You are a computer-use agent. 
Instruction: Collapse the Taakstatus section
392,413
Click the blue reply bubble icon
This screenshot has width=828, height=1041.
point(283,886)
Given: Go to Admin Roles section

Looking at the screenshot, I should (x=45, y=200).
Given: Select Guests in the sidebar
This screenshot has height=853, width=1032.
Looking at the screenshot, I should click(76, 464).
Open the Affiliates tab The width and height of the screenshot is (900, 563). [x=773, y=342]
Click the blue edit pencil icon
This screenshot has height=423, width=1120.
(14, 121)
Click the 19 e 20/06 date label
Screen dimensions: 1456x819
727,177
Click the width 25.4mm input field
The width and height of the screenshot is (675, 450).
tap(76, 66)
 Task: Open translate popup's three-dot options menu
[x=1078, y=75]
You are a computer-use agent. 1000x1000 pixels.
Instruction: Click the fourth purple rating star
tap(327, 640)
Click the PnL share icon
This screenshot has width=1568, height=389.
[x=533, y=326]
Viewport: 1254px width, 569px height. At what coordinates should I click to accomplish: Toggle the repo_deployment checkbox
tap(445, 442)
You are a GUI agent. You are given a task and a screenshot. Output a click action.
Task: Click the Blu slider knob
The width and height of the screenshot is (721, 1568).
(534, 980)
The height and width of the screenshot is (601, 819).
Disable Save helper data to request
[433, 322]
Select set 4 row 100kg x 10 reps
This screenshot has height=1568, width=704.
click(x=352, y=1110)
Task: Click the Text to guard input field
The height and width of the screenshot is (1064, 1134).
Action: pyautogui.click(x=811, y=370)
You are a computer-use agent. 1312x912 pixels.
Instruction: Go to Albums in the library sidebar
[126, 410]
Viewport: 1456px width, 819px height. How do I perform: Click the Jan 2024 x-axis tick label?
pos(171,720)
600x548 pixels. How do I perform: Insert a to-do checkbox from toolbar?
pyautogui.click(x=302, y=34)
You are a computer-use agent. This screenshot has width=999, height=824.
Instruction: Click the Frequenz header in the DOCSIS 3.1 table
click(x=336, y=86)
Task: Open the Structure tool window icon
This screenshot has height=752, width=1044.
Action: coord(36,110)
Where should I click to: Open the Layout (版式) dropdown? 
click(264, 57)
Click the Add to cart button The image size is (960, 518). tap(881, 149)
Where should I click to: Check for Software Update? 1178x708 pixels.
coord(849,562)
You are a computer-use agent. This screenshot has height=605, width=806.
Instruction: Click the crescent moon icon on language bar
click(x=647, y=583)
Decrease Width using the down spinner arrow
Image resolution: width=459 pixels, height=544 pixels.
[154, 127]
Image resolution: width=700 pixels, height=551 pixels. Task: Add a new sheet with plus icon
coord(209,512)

**Task details**.
Reproduce, exactly, all the lines shown above.

**Exercise result**.
You are a computer-use agent. 
Instruction: Collapse the Taakstatus section
392,413
Click the blue reply bubble icon
This screenshot has width=828, height=1041.
point(283,886)
Given: Go to Admin Roles section

Looking at the screenshot, I should (x=45, y=200).
Given: Select Guests in the sidebar
This screenshot has height=853, width=1032.
Looking at the screenshot, I should click(76, 464).
Open the Affiliates tab The width and height of the screenshot is (900, 563). [x=773, y=342]
Click the blue edit pencil icon
This screenshot has height=423, width=1120.
(14, 121)
Click the 19 e 20/06 date label
Screen dimensions: 1456x819
727,177
Click the width 25.4mm input field
The width and height of the screenshot is (675, 450).
tap(76, 66)
 Task: Open translate popup's three-dot options menu
[x=1078, y=75]
You are a computer-use agent. 1000x1000 pixels.
Instruction: Click the fourth purple rating star
tap(327, 640)
Click the PnL share icon
This screenshot has width=1568, height=389.
[x=533, y=326]
Viewport: 1254px width, 569px height. At what coordinates should I click to accomplish: Toggle the repo_deployment checkbox
tap(445, 442)
You are a GUI agent. You are given a task and a screenshot. Output a click action.
Task: Click the Blu slider knob
The width and height of the screenshot is (721, 1568).
(534, 980)
The height and width of the screenshot is (601, 819).
Disable Save helper data to request
[433, 322]
Select set 4 row 100kg x 10 reps
This screenshot has height=1568, width=704.
click(x=352, y=1110)
Task: Click the Text to guard input field
The height and width of the screenshot is (1064, 1134).
Action: pyautogui.click(x=811, y=370)
You are a computer-use agent. 1312x912 pixels.
Instruction: Go to Albums in the library sidebar
[126, 410]
Viewport: 1456px width, 819px height. How do I perform: Click the Jan 2024 x-axis tick label?
pos(171,720)
600x548 pixels. How do I perform: Insert a to-do checkbox from toolbar?
pyautogui.click(x=302, y=34)
You are a computer-use agent. This screenshot has width=999, height=824.
Instruction: Click the Frequenz header in the DOCSIS 3.1 table
click(x=336, y=86)
Task: Open the Structure tool window icon
This screenshot has height=752, width=1044.
Action: coord(36,110)
Where should I click to: Open the Layout (版式) dropdown? 
click(264, 57)
Click the Add to cart button The image size is (960, 518). tap(881, 149)
Where should I click to: Check for Software Update? 1178x708 pixels.
coord(849,562)
You are a computer-use agent. This screenshot has height=605, width=806.
Instruction: Click the crescent moon icon on language bar
click(x=647, y=583)
Decrease Width using the down spinner arrow
Image resolution: width=459 pixels, height=544 pixels.
[154, 127]
Image resolution: width=700 pixels, height=551 pixels. Task: Add a new sheet with plus icon
coord(209,512)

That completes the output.